▶ [Problem description]: A line below contains "zbieramy dane (155, 332)", and a later one contains "ustawień konta (98, 1066)". Repeat both, with every line between them, exactly.

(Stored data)

-- Opening Marker --

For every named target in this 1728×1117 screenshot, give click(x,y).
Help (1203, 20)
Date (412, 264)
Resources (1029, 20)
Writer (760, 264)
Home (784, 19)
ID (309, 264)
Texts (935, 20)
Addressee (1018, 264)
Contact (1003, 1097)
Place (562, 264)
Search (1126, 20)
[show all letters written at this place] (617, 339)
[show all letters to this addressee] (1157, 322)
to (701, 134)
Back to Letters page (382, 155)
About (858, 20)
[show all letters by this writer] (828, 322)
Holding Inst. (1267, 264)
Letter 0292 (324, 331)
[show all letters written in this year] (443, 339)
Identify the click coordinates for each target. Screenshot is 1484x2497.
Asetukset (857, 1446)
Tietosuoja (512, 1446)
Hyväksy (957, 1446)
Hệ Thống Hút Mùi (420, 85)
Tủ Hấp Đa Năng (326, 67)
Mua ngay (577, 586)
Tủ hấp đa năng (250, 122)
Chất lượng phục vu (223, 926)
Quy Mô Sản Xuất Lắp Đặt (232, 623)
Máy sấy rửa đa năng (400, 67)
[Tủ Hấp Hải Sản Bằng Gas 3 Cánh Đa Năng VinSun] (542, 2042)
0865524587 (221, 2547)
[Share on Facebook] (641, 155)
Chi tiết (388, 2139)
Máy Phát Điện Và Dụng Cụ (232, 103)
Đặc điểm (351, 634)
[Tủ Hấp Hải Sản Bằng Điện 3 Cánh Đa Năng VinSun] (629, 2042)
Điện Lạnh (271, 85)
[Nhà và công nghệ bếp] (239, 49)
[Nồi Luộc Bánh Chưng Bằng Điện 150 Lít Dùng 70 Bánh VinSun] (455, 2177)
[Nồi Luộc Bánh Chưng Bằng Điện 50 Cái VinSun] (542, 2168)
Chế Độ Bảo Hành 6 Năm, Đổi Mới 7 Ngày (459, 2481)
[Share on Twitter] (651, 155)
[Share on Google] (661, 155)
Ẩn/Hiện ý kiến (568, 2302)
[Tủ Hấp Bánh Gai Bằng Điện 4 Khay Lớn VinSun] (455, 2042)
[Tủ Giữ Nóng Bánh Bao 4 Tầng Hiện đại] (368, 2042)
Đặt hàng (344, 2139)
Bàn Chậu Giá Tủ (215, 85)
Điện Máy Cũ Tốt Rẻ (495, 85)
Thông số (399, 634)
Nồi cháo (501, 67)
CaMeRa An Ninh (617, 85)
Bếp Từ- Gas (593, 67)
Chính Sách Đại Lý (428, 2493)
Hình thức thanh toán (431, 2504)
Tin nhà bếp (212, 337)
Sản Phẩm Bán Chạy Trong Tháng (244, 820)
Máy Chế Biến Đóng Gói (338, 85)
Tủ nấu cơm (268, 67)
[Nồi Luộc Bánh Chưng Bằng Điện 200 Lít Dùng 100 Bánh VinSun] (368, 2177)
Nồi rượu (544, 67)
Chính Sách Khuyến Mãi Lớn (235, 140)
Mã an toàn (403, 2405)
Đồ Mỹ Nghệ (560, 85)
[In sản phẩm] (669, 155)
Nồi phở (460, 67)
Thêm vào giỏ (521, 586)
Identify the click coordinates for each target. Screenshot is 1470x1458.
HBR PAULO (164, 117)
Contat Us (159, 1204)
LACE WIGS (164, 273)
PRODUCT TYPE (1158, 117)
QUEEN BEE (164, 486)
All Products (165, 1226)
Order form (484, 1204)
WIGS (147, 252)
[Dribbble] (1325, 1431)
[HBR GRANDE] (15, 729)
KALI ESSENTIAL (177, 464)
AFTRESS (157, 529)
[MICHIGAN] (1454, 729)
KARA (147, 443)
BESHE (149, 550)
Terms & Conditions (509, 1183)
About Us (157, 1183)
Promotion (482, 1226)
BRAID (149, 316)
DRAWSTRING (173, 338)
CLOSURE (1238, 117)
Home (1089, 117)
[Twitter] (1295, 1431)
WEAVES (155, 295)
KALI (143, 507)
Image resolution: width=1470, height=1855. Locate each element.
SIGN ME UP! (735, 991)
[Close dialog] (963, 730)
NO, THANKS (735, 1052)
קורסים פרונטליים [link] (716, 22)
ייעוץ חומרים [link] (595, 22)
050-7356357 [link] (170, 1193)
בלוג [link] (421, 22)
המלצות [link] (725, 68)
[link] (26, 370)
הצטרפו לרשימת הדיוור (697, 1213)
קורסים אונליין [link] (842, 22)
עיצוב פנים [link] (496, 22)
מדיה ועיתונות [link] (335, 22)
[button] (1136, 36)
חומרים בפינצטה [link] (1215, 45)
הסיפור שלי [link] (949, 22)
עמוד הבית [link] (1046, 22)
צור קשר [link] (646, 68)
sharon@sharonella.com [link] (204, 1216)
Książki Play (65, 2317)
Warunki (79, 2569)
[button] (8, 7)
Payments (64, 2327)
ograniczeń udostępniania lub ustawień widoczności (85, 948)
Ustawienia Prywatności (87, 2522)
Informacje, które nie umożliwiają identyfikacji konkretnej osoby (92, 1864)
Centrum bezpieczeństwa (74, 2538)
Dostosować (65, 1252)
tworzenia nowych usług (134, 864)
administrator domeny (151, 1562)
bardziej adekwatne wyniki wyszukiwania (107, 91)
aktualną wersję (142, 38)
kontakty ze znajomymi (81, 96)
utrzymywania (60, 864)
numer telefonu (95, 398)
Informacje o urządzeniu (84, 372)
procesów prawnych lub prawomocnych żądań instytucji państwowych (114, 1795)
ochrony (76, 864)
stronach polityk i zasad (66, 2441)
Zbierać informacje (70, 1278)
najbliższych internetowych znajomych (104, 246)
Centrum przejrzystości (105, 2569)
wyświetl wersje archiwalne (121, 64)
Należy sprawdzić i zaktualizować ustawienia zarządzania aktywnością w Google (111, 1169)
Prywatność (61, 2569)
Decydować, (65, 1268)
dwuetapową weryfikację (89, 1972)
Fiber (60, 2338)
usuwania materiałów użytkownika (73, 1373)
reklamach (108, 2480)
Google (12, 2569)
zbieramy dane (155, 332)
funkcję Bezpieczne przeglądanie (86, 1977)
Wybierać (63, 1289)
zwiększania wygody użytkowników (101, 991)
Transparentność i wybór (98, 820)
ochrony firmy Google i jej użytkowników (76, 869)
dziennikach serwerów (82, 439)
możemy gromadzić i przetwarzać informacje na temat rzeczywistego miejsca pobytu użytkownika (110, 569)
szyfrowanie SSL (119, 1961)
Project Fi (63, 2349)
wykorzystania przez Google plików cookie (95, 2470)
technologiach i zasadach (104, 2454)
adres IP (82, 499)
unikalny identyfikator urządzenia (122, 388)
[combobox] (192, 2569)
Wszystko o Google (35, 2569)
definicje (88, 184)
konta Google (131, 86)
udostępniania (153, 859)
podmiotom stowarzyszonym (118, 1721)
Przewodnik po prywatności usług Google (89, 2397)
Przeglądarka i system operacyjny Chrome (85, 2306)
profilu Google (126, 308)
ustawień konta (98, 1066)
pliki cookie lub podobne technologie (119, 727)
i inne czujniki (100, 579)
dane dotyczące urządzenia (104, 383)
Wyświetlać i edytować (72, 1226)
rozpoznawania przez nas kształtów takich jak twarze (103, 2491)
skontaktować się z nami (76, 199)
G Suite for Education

-- Closing Marker --

▶ [Expected answer]:
zbieramy dane (155, 332)
funkcję Bezpieczne przeglądanie (86, 1977)
Wybierać (63, 1289)
zwiększania wygody użytkowników (101, 991)
Transparentność i wybór (98, 820)
ochrony firmy Google i jej użytkowników (76, 869)
dziennikach serwerów (82, 439)
możemy gromadzić i przetwarzać informacje na temat rzeczywistego miejsca pobytu użytkownika (110, 569)
szyfrowanie SSL (119, 1961)
Project Fi (63, 2349)
wykorzystania przez Google plików cookie (95, 2470)
technologiach i zasadach (104, 2454)
adres IP (82, 499)
unikalny identyfikator urządzenia (122, 388)
[combobox] (192, 2569)
Wszystko o Google (35, 2569)
definicje (88, 184)
konta Google (131, 86)
udostępniania (153, 859)
podmiotom stowarzyszonym (118, 1721)
Przewodnik po prywatności usług Google (89, 2397)
Przeglądarka i system operacyjny Chrome (85, 2306)
profilu Google (126, 308)
ustawień konta (98, 1066)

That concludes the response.